Kanuni Sultan Süleyman'ın ve Osmanlı İmparatorluğu'nun en parlak devrinin büyük mimarı, dünya çapında dahi bir sanatkar olan Sinan, 1490'da Kayseri'ye bağlı Gesi nahiyesinin Ağırnas köyünde doğmuştur. Şair nakkaş Sai Mustafa Çelebi'nin, kendi ağzından dinleyerek yazdığı Tezkeret ül-Ebniye ve Tezkeret ül-Bünyan'a, Tuhfet ül-Mimarin, Risalet ül-Mimariye, Adsız Risale gibi yazılı kaynaklardan edinilen bilgilere göre, Sinan 1512'de devşirme olarak alınıp "acemi oğlanlar" mektebine verilerek, 1521 Belgrat seferinden önce yeniçeri olmuştur. Yavuz Sultan Selim'in İran ve Mısır seferine katıldığı açıkça belirtilmektedir. Sinan, ordu içinde geçen yetişme çağında, bir taraftan İran, Suriye, Irak ve Mısır'ı, diğer taraftan Balkanlar, Macaristan ve Güney Avusturya'yı görmüştür.
1538 Moldavia (Karabuğdan) seferinde, Prut nehri üzerinde kazık çakılması mümkün olmayan killi arazide, bataklıkta 13 gün içinde büyük ve yüksek bir köprü kurarak sultanın takdirini kazanmış, Tuna üzerinde de köprüler kurmuştur. Orduda bir istihkamcı olarak çalışan Sinan, mühendis ve mimar olarak yetişmesini tamamlayıp, 1539 yılında mimarbaşı seçildiği zaman 50 yaşına gelmişti. Bundan sonra geçen elli yıllık devrede, Sinan 92 camii, 52 mescit, 57 medrese, 7 darül-kurra, 22 türbe, 17 imaret, 3 darüşşifa, 5 su yolu, 8 köprü, 20 kervansaray, 36 saray, 8 mahzen ve 48 hamam olmak üzere 375 eser yapmıştır. Sinan'ın, Edirne'deki Selimiye Camisi UNESCO'nun 'Dünya Kültür Mirası' listesinde yer alıyor.

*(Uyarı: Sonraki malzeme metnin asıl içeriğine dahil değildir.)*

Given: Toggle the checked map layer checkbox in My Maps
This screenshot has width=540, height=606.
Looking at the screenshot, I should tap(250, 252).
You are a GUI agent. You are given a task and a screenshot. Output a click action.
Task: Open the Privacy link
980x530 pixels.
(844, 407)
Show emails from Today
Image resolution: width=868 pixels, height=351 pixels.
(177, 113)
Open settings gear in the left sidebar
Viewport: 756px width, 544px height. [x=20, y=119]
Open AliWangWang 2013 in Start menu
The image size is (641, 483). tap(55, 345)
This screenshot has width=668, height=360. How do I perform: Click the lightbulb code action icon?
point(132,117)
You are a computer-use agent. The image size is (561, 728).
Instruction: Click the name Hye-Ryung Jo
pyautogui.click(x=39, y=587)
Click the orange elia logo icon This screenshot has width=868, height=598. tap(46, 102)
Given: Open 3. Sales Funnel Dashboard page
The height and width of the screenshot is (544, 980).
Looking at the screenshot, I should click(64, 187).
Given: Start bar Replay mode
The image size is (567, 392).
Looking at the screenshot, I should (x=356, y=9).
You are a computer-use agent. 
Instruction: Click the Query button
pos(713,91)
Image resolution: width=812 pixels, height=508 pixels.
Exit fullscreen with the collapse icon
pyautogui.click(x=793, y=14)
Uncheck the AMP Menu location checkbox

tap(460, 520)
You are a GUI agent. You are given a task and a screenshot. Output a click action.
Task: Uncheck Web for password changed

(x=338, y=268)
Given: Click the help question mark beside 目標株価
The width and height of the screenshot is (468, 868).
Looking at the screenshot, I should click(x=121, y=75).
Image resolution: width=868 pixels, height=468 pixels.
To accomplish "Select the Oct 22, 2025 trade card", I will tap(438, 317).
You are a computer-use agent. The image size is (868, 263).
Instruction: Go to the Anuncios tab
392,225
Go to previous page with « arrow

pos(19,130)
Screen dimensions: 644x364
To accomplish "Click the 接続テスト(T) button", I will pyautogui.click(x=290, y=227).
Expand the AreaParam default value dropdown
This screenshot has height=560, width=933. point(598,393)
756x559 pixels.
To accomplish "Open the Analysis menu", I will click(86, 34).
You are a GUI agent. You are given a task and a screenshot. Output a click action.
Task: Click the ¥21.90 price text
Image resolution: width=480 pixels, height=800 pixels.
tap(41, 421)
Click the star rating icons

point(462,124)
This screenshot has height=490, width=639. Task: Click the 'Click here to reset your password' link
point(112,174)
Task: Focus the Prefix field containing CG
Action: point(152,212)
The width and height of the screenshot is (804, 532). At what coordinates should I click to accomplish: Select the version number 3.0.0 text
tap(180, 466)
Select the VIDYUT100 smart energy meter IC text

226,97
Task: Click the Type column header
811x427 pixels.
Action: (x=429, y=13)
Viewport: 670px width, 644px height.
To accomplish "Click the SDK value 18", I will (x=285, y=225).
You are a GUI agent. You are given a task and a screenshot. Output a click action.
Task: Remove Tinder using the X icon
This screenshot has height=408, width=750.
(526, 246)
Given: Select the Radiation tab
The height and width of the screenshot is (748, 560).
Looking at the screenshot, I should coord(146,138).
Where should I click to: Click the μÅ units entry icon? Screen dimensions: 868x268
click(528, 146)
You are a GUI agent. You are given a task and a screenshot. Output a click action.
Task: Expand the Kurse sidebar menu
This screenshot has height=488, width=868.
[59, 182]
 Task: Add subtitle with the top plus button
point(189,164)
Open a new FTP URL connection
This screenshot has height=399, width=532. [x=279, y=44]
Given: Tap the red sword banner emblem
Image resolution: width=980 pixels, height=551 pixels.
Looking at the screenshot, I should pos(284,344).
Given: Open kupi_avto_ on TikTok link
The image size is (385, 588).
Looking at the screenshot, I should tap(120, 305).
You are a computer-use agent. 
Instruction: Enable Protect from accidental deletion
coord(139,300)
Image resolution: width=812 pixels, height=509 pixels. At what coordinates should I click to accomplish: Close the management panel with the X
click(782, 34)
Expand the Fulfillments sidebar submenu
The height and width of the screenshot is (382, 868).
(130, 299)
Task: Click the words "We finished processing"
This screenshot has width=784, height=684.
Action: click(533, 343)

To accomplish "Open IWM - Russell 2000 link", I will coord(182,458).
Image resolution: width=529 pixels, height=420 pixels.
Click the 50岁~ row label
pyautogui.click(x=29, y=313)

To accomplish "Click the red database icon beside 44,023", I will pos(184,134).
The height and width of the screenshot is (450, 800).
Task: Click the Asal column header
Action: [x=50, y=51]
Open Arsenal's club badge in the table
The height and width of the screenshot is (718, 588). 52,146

Gittiği yerlerde gördüğü eserleri yakından inceleyen Sinan, edindiği fikirleri, Türk mimarisi içinde eritip olgunlaştırmıştır. İtalya'da Rönesans mimarlarının ideali olan merkezi kubbeli yapı problemini büyük kubbe üstadı ve mekan yaratıcısı olan Mimar Sinan tam bir başarı ile gerçekleştirmiştır. İlk eserlerinde Osmanlı mimarisinin İznik, Bursa, Edirne geleneğine bağlanarak mekan araştırmalarına başlamıştır. Şam Beylerbeyi (Suriye Valisi) Hüsrev Paşa adına Halep'te 1536/37'de yaptığı Hüsreviye külliyesi, ilk eseri olarak dikkat çeker.